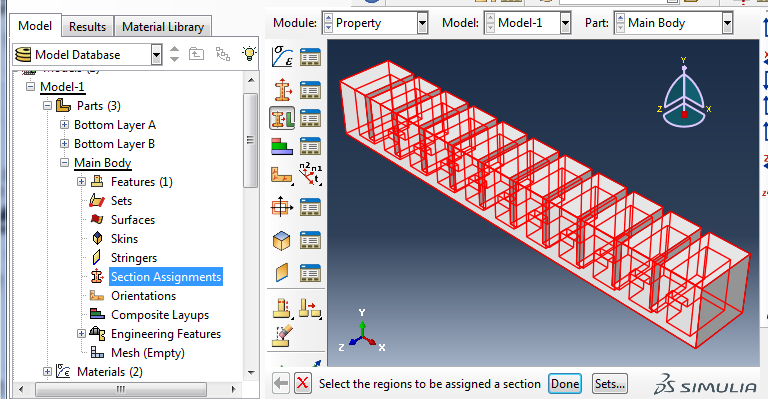Click the back arrow in the prompt area
Viewport: 768px width, 399px height.
281,383
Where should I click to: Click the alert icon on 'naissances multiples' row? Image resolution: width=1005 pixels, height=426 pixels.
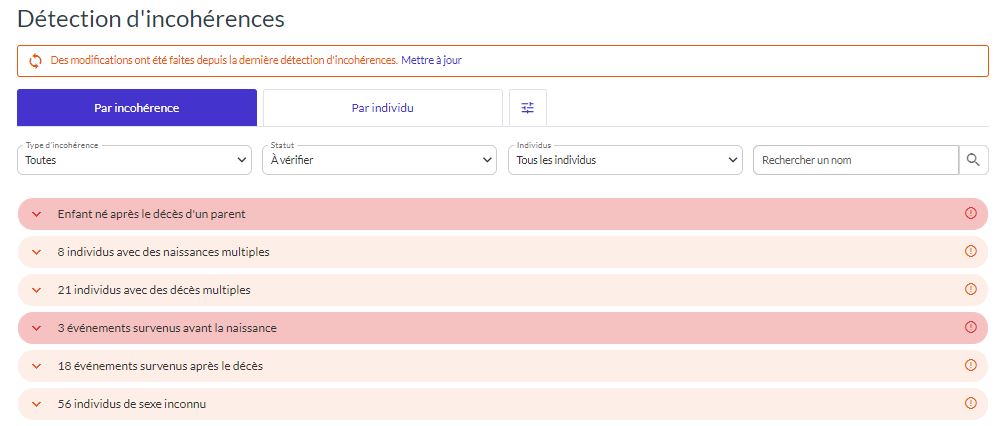click(x=970, y=251)
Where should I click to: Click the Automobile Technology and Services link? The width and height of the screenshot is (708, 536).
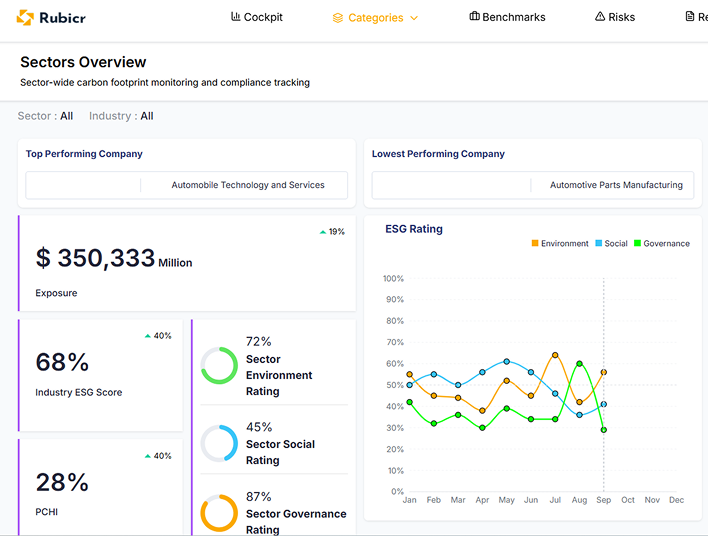click(x=248, y=185)
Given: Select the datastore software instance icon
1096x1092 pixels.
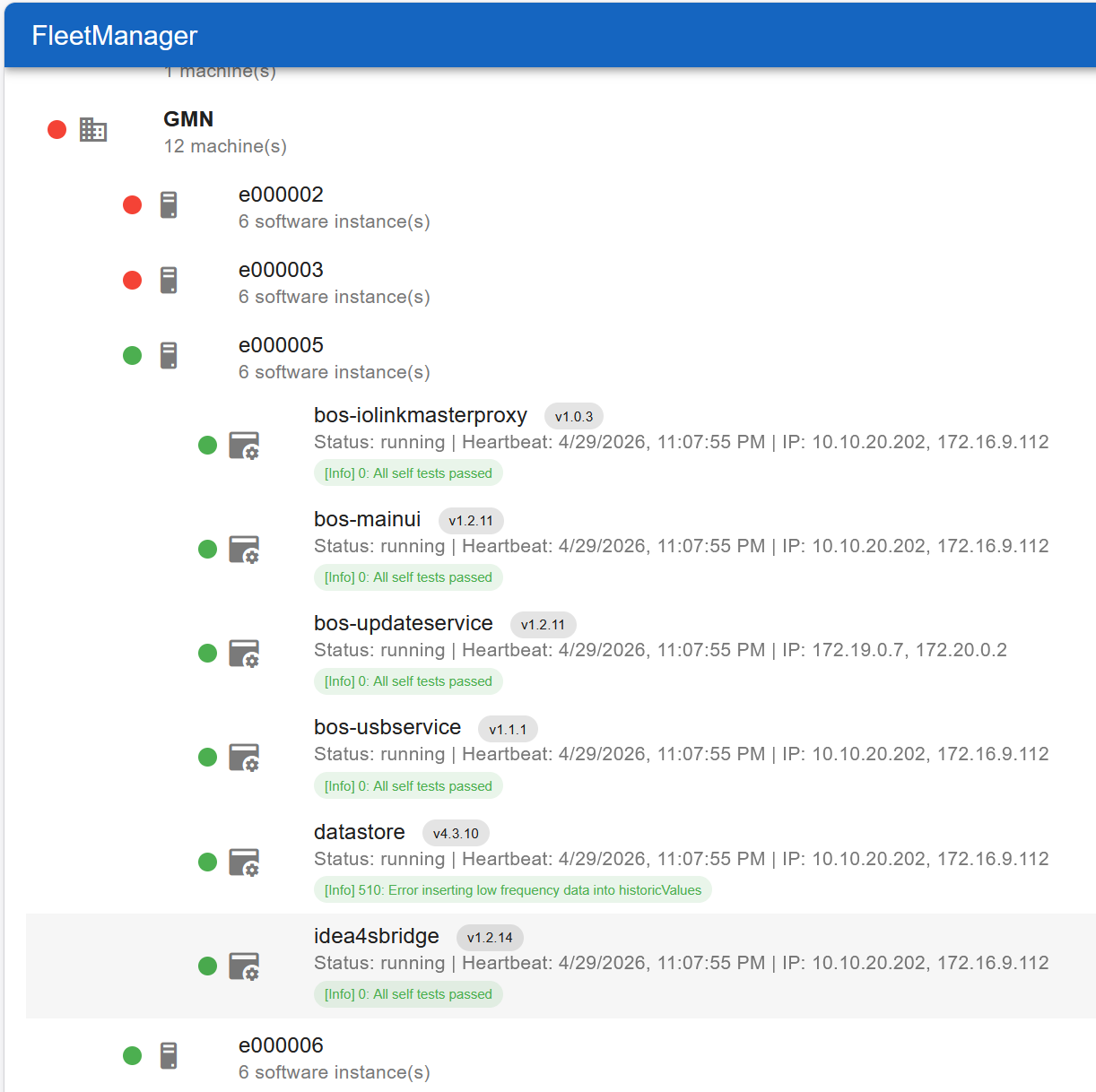Looking at the screenshot, I should (x=244, y=862).
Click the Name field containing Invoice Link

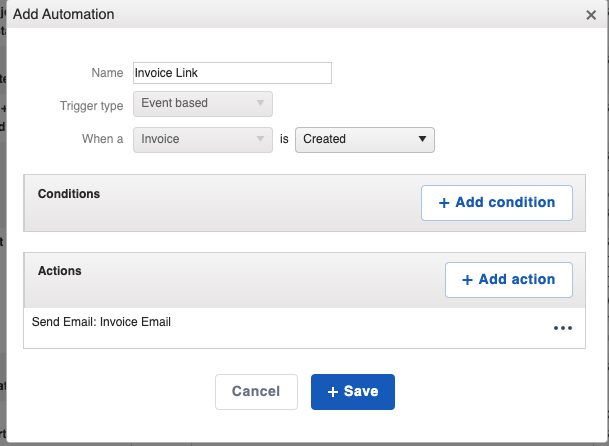click(231, 73)
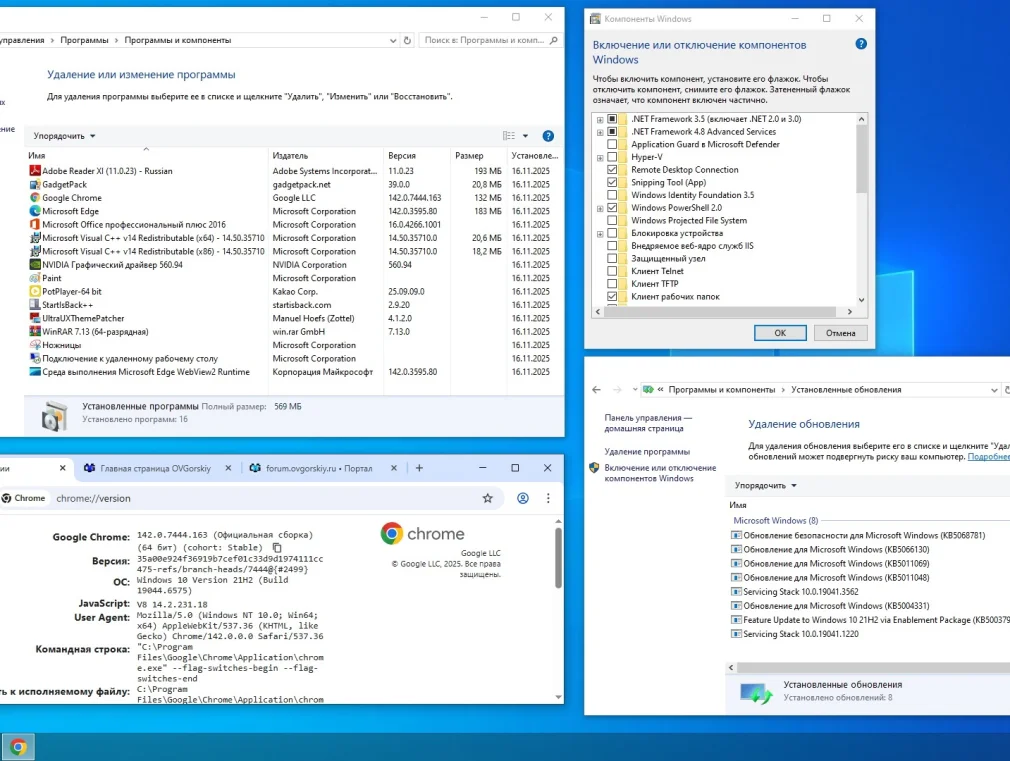Click the help icon in Programs and Features
This screenshot has height=761, width=1010.
click(x=548, y=136)
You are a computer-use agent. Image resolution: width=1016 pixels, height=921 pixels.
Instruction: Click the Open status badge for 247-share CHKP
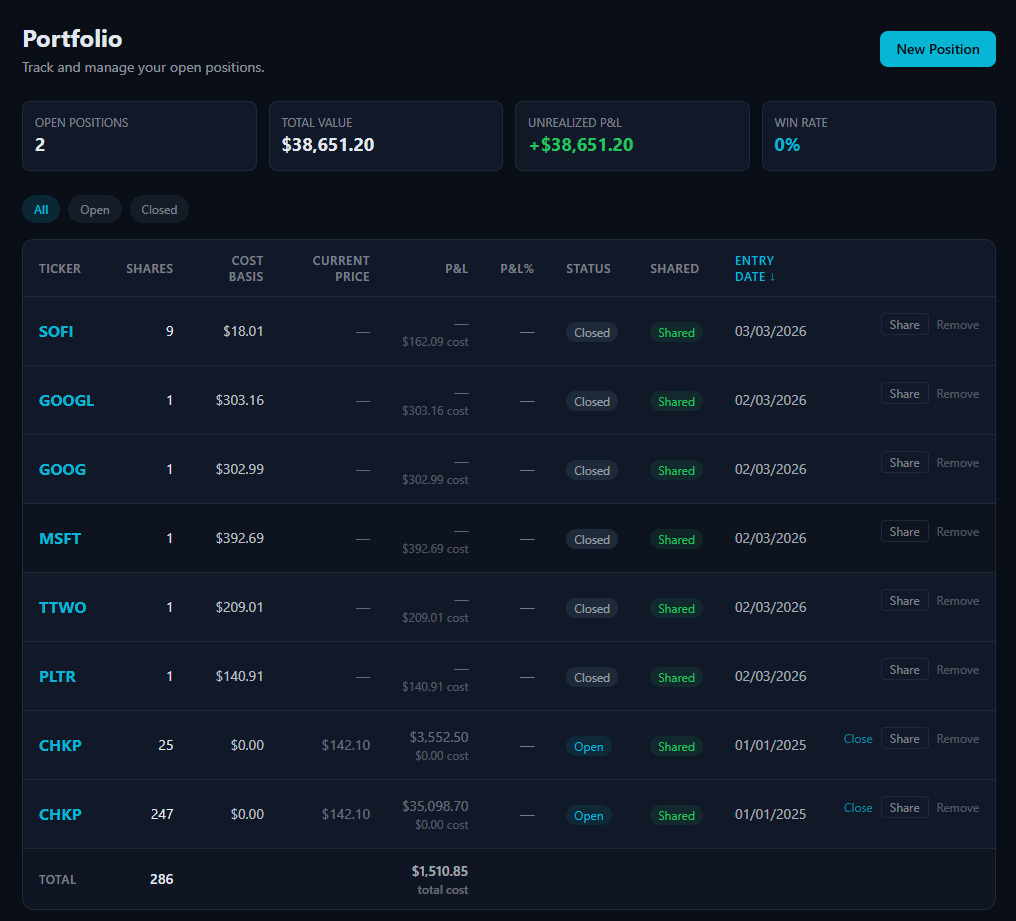(x=588, y=816)
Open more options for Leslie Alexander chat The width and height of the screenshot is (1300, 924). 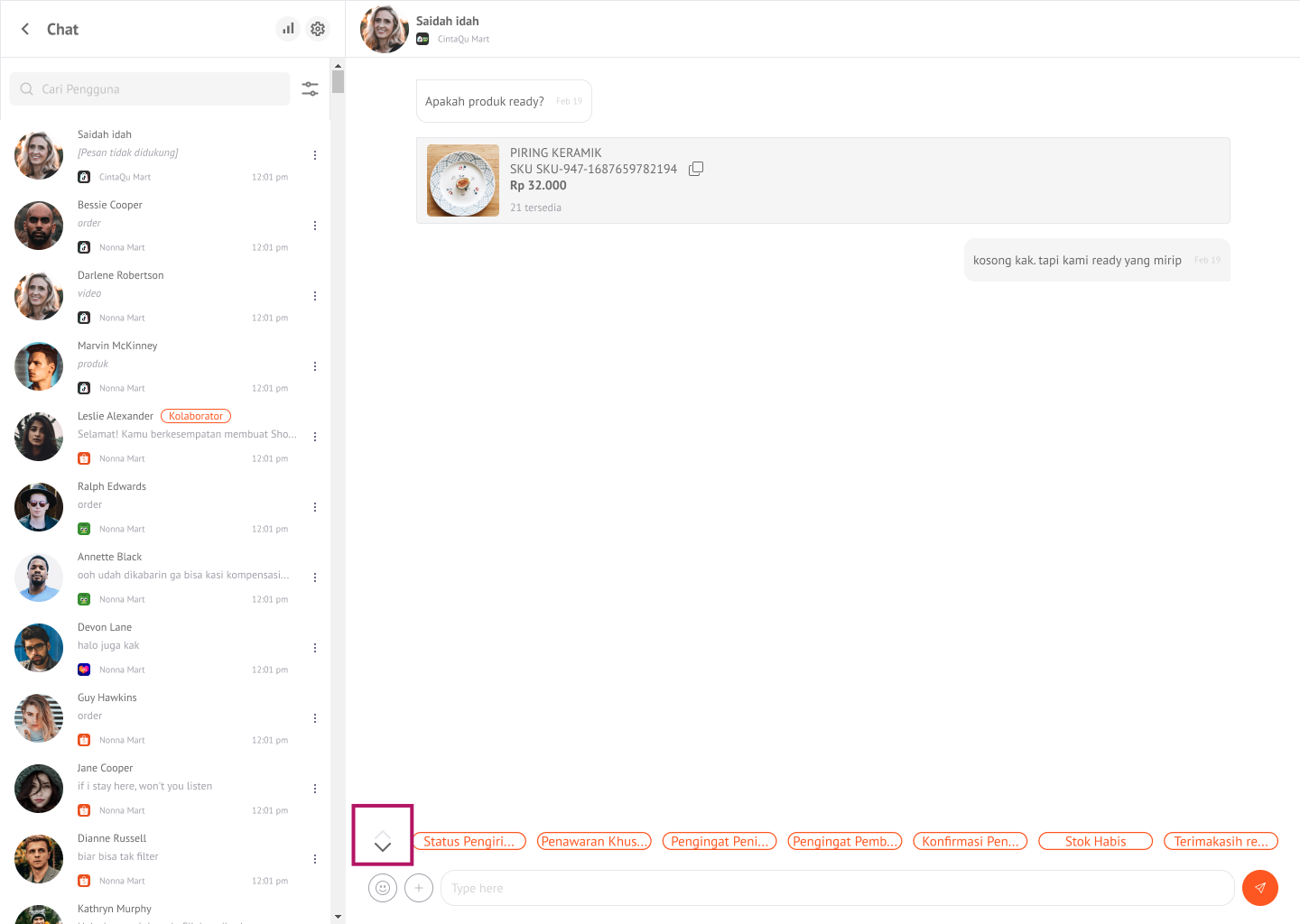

- - - - -

- [Aim of the task]: A verbatim reproduction is expected: starting at the line above that has "Click the Name field containing Invoice Link", ending at the line that has "You are a computer-use", both included, and with no pictures and no other lines.

- [Task answer]:
Click the Name field containing Invoice Link

click(231, 73)
Click the help icon in Programs and Features
This screenshot has height=761, width=1010.
click(x=548, y=136)
You are a computer-use agent. Image resolution: width=1016 pixels, height=921 pixels.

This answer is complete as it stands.